This ID is supposed to provide a standard method for publishers and advertisers to get consent-based data when a user registers to access publisher content using their email ID. But it does not ask for explicit consent yet and might fall short of regulatory specifications in its current form. Unified ID 2.0 is endorsed and used by Prebid, and other ad tech firms (like Criteo with User-Centric Ad ID and Epsilon with their CORE ID) are partnering their ID efforts with UID 2.0 to make it a standard for the industry. 

How does it work?

Publishers can place a script or SDK on their website so that when a user logs in with their email address, they are given an opt-in notice about how their email address and provided information will be used in the advertising value chain. The email address is then shared with a UID host, which automatically assigns a privacy-friendly alphanumeric ID or hash to a unique user. 

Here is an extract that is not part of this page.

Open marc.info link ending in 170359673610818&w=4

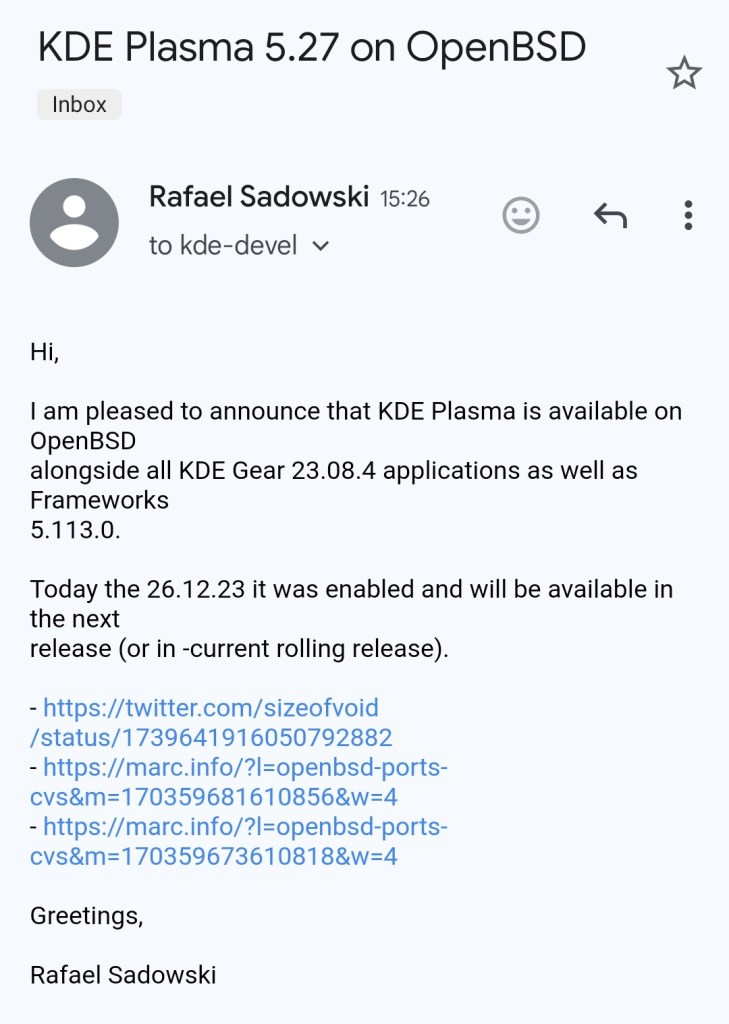240,842
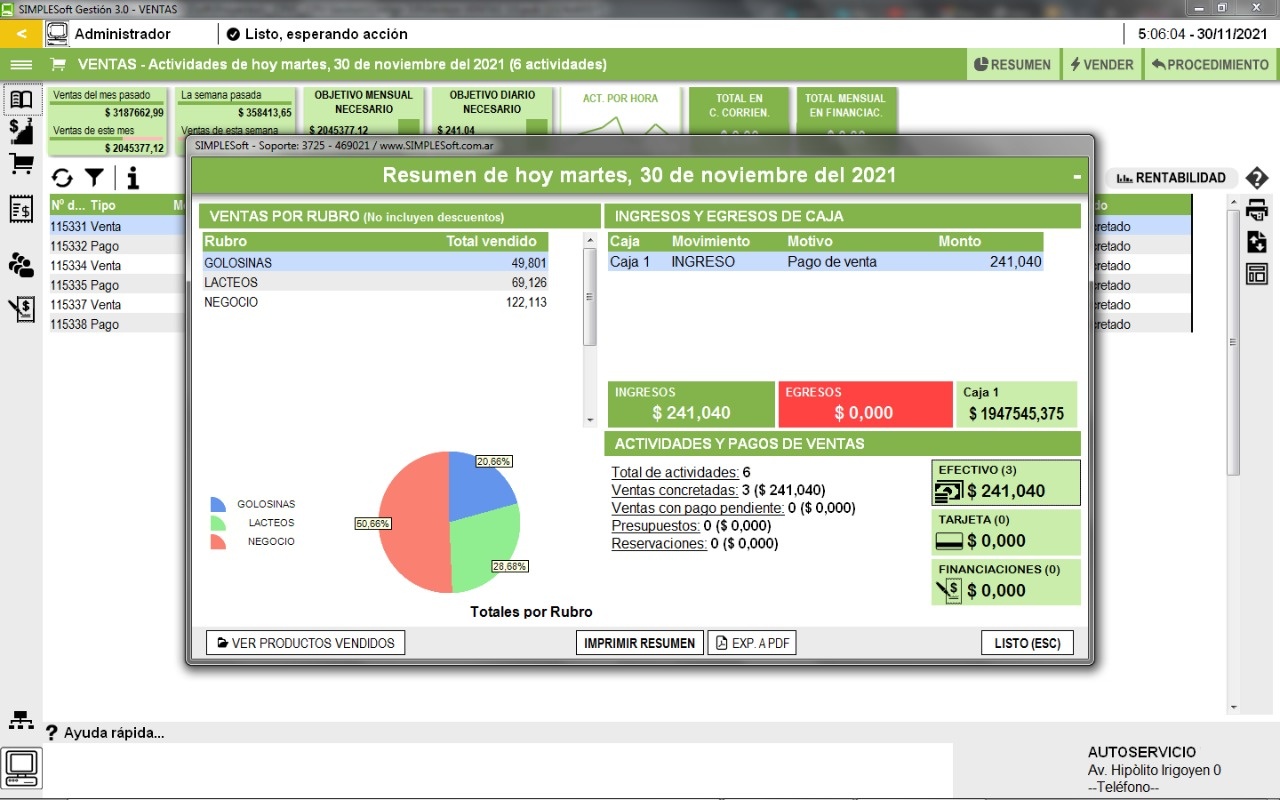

Any company signing up as a closed operator is “going to house [UID 2.0] inside their own infrastructure, to generate their own version of it without going outside their walls,” said Bill Michels, general manager of product at The Trade Desk. “The tool will talk back to the main system, so as we make updates it will automatically be refreshed.” This identifier is also gathering more support in the agency world and is giving rise to a new type of “closed operator” role for UID 2.0 within the ecosystem. 

Similar to UID 2.0 is an open-source decentralized ID: SWID or Secure Web ID created by the Secure Web Addressability Network or SWAN. When a user visits a page that uses SWAN, they are given the option to opt into personalized advertising and share their email address. This provides consent across the board to publishers and advertisers within SWAN’s ecosystem. The SWID is then assigned to that user to provide a transparent and consensual targeting method. Users can see and change their preferences at any time, and both sender and receiver of ad transactions are signed to increase transparency within the ad supply chain. 

SWAN is an example of an open source innovation recently launched that can be used by small to large publishers. A number of companies like PubMatic, Sirdata and EMX are also part of the SWAN community. 

Case Study: South China Morning Post (by Lucinda Southern. Read the full article here.)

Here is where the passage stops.